* Document *
20    The appellants filed notices pursuant to r 2.06 of the Federal Court (Bankruptcy) Rules 2005 (Cth) stating that they opposed the petitions on seven grounds, including that they were solvent, they had a counter claim, set-off or cross-demand exceeding the judgment debts and that the bankruptcy notices were invalid as “execution on the judgment in favour of the applicant [ASIC] was deemed to have been stayed” on account of the freezing orders made in the ACT proceeding. They also asserted that the creditor’s petitions were an abuse of process.

21    The key issues considered by his Honour can be summarised as follows:

(a)    Whether the solvency of the appellants could be established by the willingness of a third party (Ezybonds (Pacific) Ltd Partnership) to meet the debts the subject of the creditor’s petitions and thus whether there was “other sufficient cause” under s 52(2)(b) of the Act not to make sequestration orders.

(b)    Whether the creditor’s petitions were an abuse of process.

(c)    Whether any counterclaim, set-off or cross-demand existed in answer to the judgment debts.

(d)    Whether ASIC was the Commonwealth or its privy for the purposes of the judgment debts and thus whether there was “other sufficient cause” not to make the sequestration orders sought given the appellants likely prospects of success on appeal against the Commonwealth in the ACT proceeding (including succeeding on any claim flowing from the undertaking as to damages given by the Commonwealth).

(e)    Whether the hearing of the creditor’s petitions should be adjourned pending the final resolution of the ACT proceeding including any appeal.

22    His Honour found that none of the grounds of opposition were made out by the appellants. His Honour also refused to adjourn the hearing of the creditor’s petitions as sought by the appellants.

23    On 29 July 2014, his Honour made sequestration orders against the estate of each appellant. The Official Trustee is the trustee of each estate.

Hearing of the appeals

24    As we have said, on 19 August 2014 the appellants filed notices of appeal (amended on 23 October 2014), appealing the whole of his Honour’s judgment including the sequestration orders. In essential respects, each notice was in identical form.

* Extracted data *
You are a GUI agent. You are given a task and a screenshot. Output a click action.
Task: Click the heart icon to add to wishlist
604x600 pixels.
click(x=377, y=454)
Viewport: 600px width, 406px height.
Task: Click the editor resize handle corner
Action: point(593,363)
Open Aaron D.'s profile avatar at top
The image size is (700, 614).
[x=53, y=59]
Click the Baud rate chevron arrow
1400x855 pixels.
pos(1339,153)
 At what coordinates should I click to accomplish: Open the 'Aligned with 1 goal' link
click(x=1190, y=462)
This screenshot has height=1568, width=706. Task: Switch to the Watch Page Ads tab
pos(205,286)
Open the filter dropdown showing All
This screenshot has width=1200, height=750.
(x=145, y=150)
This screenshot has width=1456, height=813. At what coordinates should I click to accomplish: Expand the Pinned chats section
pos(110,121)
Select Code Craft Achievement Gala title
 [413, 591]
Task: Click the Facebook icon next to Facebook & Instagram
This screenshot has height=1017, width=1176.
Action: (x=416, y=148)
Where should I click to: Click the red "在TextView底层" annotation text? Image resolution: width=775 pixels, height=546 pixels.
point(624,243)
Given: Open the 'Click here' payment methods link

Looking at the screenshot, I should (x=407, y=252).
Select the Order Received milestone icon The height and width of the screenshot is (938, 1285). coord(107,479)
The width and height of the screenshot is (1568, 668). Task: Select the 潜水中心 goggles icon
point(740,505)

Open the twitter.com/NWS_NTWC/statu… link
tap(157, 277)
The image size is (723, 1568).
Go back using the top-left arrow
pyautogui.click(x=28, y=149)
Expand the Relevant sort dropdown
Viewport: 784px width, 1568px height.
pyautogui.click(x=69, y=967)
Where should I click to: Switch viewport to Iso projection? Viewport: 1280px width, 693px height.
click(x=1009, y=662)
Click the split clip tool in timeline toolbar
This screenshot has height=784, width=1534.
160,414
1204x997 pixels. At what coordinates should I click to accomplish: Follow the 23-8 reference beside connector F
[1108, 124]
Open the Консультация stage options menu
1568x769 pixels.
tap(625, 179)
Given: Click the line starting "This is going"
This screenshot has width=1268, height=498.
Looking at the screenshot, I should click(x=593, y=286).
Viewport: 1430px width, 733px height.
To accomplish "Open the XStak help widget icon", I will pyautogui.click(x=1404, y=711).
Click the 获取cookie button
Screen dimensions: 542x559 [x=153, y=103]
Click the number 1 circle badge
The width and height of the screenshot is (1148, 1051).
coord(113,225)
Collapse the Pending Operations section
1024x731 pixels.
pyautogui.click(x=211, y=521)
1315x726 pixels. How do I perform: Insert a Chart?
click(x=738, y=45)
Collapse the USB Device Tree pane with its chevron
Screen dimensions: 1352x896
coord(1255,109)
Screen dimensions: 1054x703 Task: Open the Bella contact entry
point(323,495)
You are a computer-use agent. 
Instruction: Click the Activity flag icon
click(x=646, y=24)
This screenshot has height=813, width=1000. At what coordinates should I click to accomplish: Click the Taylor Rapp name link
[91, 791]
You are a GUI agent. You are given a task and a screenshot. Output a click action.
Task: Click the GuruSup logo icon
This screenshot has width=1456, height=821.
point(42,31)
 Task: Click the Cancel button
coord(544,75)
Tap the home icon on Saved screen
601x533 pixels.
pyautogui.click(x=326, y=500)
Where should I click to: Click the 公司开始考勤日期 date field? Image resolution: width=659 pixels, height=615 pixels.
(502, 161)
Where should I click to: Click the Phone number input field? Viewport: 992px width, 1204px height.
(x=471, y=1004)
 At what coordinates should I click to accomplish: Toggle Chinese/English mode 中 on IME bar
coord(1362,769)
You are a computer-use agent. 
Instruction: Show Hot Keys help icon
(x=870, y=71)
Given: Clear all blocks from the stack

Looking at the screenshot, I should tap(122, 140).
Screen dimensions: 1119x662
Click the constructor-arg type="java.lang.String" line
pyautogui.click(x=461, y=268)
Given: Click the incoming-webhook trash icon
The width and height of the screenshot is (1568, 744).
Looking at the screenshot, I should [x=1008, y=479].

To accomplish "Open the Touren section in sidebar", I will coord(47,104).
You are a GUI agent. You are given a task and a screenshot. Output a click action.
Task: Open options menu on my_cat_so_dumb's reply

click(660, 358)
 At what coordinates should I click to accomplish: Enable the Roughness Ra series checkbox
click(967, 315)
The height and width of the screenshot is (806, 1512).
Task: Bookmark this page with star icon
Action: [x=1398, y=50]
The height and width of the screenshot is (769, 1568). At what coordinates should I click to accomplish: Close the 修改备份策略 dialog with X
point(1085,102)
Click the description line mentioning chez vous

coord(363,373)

* Goal of the exercise *
Answer these questions from the judgment excerpt:
1. Under which rule did the appellants file their notices opposing the petitions?
2. On what date were the sequestration orders made against each appellant's estate?
3. On what date were the notices of appeal amended?
Rely only on the judgment excerpt to answer.

* Response *
1. Rule 2.06 of the Federal Court (Bankruptcy) Rules 2005 (Cth).
2. 29 July 2014.
3. 23 October 2014.